Lo ammetto. Ci sono pellicole che vado a vedere carica di aspettative, con la testa infarcita di sogni. E poi, spesso (per fortuna non sempre), ne rimango delusa. So che non ci si dovrebbe mai aspettare troppo da un film (o da un libro, è lo stesso) perché è l’aspettativa quella che ti frega. Ma per quanto mi sforzi non ci riesco. Ci sono registi che amo e di cui apprezzo quasi la totalità dell’opera che non riesco ad affrontare con sguardo vergine. E Almodóvar è uno di questi.

La pelle che abito

[La piel que habito, Spagna 2011, Drammatico, durata nd’]   Regia di Pedro Almodóvar
Con Antonio Banderas, Elena Anaya, Marisa Paredes, Blanca Suárez, Eduard Fernández, Fernando Cayo,José Luis Gomez, Jan Cornet, Bárbara Lennie, Isabel Blanco

Dopo il deludente Gli abbracci spezzati un altro passo falso per Almodòvar che pare aver perso irrimediabilmente il suo talento nel raccontare storie in bilico tra il grottesco ed il melò. Cosa c’è che non funziona in questo film? Innanzitutto l’assenza totale delle doti sopra citate. La trama è talmente assurda da sfiorare il grottesco senza avere il coraggio di sprofondarci dentro. Almodòvar sembra troppo intento a fare un film d’autore (e forse questo è ciò che il pubblico ormai si aspetta da lui) da aver perso completamente il senso dell’umorismo. D’altra parte non ha neppure il coraggio di virare totalmente al melò, restando freddo, distante dai suoi personaggi.
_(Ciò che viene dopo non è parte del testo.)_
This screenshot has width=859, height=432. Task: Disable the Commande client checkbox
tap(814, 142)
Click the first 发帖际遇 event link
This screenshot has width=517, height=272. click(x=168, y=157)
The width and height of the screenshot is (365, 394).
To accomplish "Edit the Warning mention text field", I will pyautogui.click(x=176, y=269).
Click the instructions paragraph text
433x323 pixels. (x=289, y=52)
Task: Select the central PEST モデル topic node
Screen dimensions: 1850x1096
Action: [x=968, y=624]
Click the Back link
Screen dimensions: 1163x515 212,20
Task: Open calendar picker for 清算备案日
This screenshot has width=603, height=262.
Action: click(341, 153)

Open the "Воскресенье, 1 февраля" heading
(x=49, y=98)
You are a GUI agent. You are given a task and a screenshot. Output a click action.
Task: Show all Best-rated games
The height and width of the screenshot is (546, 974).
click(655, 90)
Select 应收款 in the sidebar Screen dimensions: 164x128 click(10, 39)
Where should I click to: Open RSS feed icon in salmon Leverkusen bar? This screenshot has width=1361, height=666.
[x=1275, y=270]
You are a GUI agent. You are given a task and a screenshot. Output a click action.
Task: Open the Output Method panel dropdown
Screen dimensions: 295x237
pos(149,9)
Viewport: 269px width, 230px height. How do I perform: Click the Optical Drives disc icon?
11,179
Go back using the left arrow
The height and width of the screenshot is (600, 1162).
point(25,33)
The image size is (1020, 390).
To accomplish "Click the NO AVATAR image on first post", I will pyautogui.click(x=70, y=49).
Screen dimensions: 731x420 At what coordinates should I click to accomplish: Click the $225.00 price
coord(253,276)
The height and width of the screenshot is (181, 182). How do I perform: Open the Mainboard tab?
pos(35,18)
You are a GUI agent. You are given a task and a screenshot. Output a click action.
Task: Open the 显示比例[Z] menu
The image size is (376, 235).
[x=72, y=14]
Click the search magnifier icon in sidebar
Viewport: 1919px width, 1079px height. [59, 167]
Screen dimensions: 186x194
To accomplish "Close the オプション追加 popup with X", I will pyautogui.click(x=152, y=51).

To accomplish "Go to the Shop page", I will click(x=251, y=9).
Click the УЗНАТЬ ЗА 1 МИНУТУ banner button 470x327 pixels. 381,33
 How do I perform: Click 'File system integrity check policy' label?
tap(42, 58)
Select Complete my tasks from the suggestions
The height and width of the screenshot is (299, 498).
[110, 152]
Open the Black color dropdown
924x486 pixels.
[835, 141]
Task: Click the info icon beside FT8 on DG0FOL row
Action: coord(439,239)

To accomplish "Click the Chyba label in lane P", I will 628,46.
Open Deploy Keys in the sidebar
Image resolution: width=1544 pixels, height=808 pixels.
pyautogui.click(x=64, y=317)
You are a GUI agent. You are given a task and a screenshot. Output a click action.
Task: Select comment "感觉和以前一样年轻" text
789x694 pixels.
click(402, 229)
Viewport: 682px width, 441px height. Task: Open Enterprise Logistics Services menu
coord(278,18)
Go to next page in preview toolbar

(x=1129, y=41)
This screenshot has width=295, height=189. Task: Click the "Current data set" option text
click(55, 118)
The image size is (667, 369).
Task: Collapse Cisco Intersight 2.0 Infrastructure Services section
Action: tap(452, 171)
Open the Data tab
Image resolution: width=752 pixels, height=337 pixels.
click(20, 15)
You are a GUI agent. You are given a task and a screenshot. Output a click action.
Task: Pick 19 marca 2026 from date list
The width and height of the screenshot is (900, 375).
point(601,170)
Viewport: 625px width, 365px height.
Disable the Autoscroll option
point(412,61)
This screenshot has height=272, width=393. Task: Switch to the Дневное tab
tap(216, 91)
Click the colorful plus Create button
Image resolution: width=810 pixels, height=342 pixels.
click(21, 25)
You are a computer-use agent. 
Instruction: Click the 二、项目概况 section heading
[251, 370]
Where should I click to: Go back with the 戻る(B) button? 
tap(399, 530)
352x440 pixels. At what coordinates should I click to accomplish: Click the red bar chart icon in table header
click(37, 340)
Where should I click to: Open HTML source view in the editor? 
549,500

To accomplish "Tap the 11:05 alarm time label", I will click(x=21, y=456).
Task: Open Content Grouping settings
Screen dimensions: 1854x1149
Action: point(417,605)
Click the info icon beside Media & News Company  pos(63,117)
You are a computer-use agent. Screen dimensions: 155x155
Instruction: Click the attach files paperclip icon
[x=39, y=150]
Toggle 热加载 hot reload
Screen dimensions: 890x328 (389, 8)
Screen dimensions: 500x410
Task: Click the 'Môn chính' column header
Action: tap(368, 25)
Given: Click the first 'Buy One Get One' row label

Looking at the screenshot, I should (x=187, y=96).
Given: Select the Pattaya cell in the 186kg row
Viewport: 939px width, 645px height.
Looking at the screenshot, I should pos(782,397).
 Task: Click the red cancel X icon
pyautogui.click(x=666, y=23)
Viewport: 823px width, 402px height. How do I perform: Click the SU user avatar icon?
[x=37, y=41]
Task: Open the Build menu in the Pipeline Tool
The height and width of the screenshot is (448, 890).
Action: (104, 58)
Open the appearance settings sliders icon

Allo stesso modo in cui Banderas osserva la sua vittima/creatura attraverso lo schermo del televisore (metafora fin troppo esplicita dello spettatore/voyeur) Almodòvar osserva i suoi attori/personaggi senza lasciarsi coinvolgere dalle loro vicende. Ed è proprio questa mancanza di partecipazione, di compassione (nel senso etimologico di partecipare delle sofferenze altrui) che rende antipatici i suoi personaggi, buoni e cattivi indifferentemente. E forse è per questo che la tragedia vissuta da Vincente (un Frankenstein privo di cuore e umanità) non coinvolge minimamente chi la guarda e lascia indifferenti. Ma la freddezza di Almodòvar non riesce neppure ad essere la freddezza clinica di Cronenberg e si configura solamente come inaridimento di una vena poetica che, fino a poco tempo fa, ci aveva abituati ad autentici capolavori.